Es necesario que cierto elemento sea añadido a un organismo para que esté constituido de dicho elemento. Conforme a la manera en que Dios nos creó, nosotros fuimos hombres buenos y justos. Sin embargo, debido a la caída de Adán, el pecado fue inyectado en nuestro ser. Cuando el hombre cayó, no simplemente cometió un error o hizo algo indebido; si éste fuera el caso, su caída no habría tenido consecuencias tan serias. De hecho, en la caída sucedió algo más serio que un simple error, a saber: el pecado fue inyectado en el propio ser del hombre.

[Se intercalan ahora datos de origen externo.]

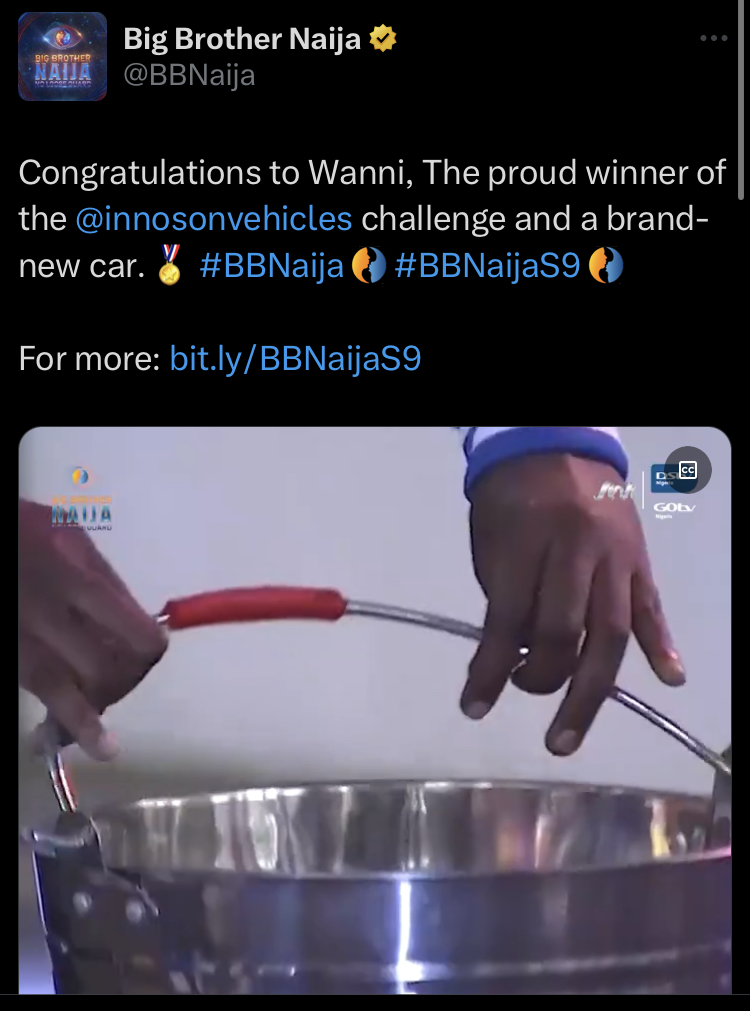Click the gold medal emoji
The image size is (750, 1011).
(x=170, y=265)
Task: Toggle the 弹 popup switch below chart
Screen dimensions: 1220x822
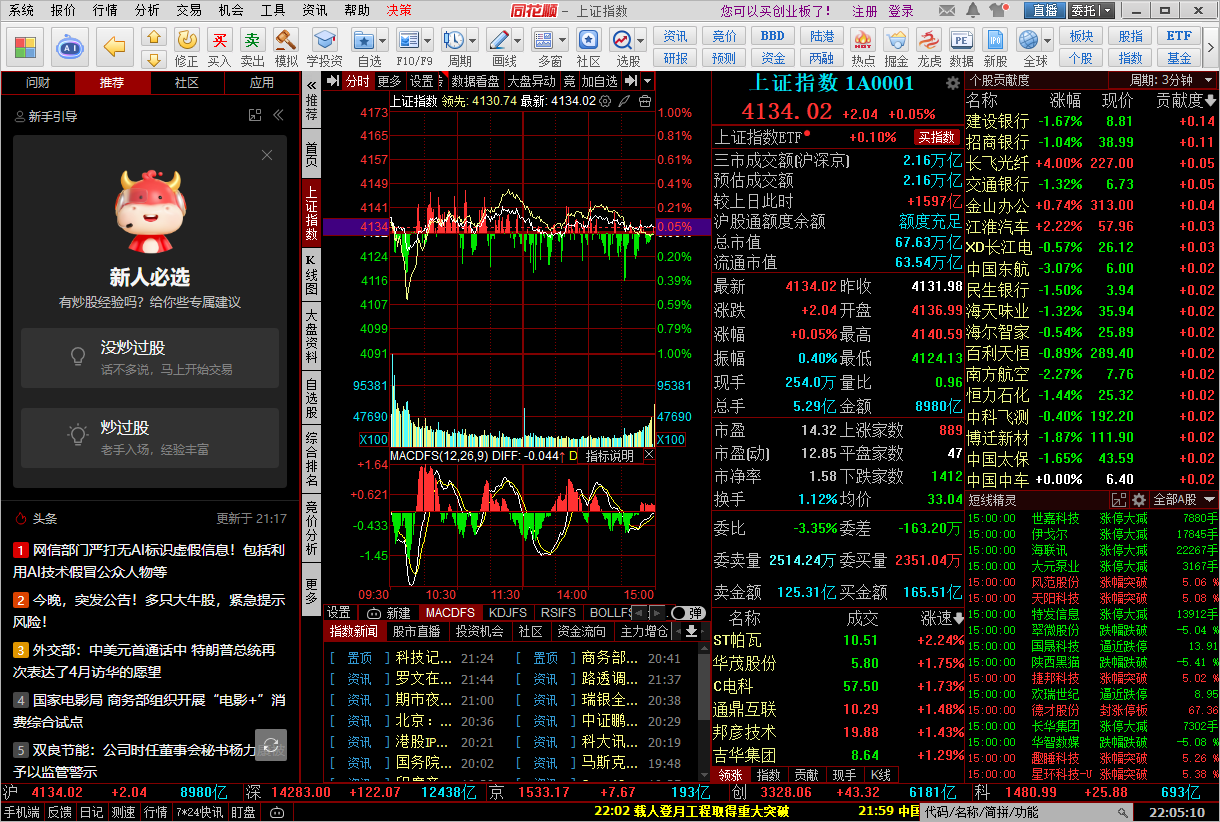Action: tap(686, 612)
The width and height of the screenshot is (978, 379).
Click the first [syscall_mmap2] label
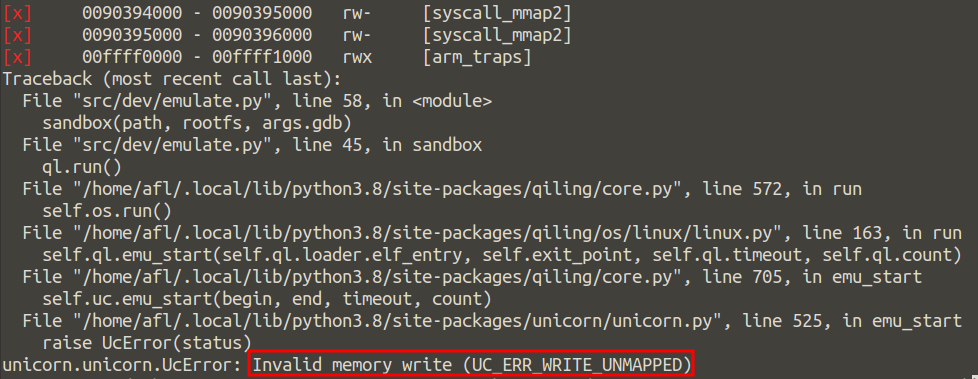tap(497, 13)
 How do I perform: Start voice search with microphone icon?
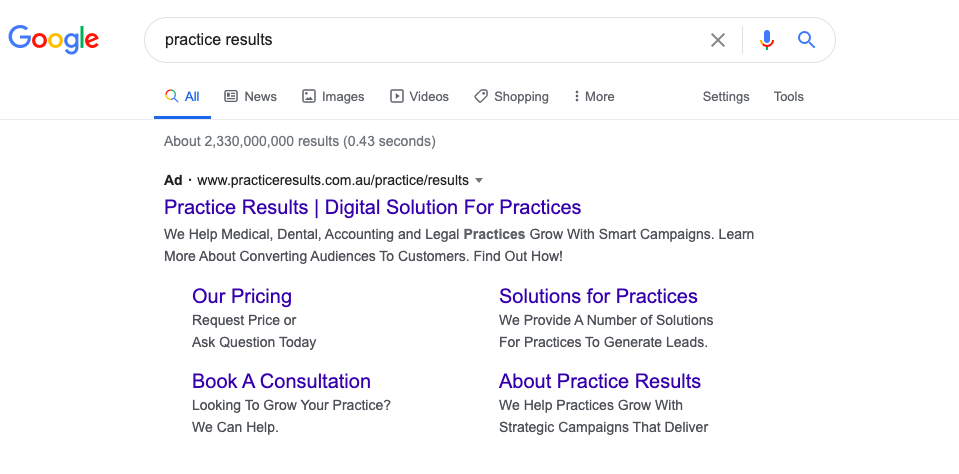click(767, 40)
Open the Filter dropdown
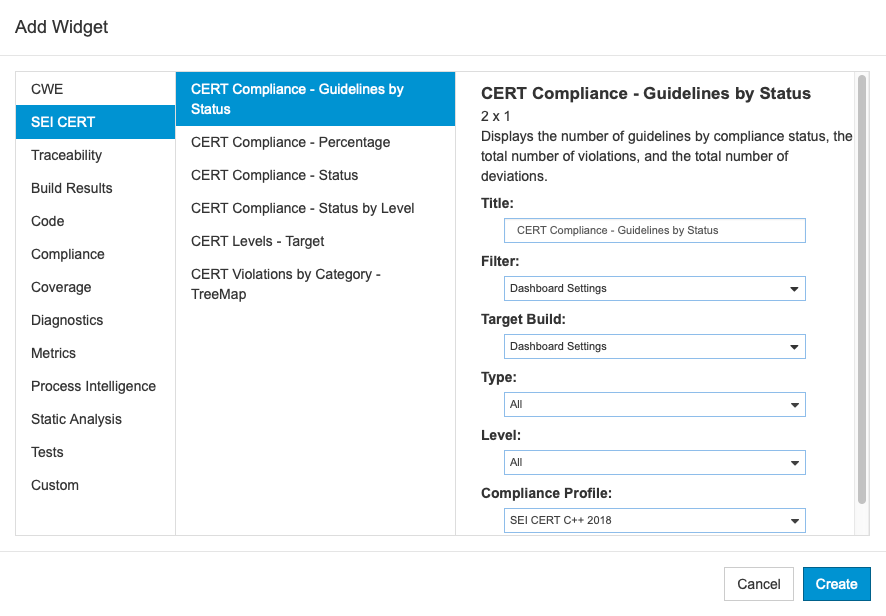 (x=654, y=288)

Supongamos que una madre tiene una botella de veneno en casa. Ella lo guarda en cierto lugar y le advierte a su hijo pequeño que nunca debe tocar esa botella. Un día, mientras la madre se encuentra fuera de casa, el niño pequeño, preguntándose lo que habrá en dicha botella, la alcanza, la abre y toma del veneno. Cuando la madre se da cuenta de lo que ha sucedido, ella no se preocupa tanto por el error que su hijo ha cometido, sino por el veneno que éste ha ingerido. La mayoría de los cristianos piensa que el hombre simplemente desobedeció a Dios, que cometió un error al tomar del fruto del árbol del conocimiento. Muy pocos comprenden que cuando el hombre comió del fruto del árbol del conocimiento, algo maligno y aun satánico entró en él. En la caída del hombre, un elemento maligno y satánico se inyectó en éste, el cual en la Biblia es llamado el pecado. El pecado no es simplemente un asunto de mentir o robar. Tales cosas son el fruto del pecado, y no el pecado mismo. El pecado es la naturaleza misma de Satanás, el maligno.
En los capítulos del 5 al 8 de Romanos hay muchos indicios de que el pecado tiene características de una persona viva: el pecado entró (5:12), reina (5:21), puede enseñorearse de nosotros (6:14), nos engaña (7:11), nos mata (7:11) y mora en nosotros (7:17). Una vez que el pecado, el elemento maligno de Satanás, fue inyectado en el hombre, éste fue constituido pecador. Ahora nosotros, en lugar de ser hombres justos, somos constituidos pecadores. La cantidad de bien o mal que hayamos hecho no cambia en nada la situación, porque el pecado está ahora en nuestro ser. Aunque nuestros hechos no sean tan pecaminosos exteriormente, interiormente tenemos una naturaleza pecaminosa.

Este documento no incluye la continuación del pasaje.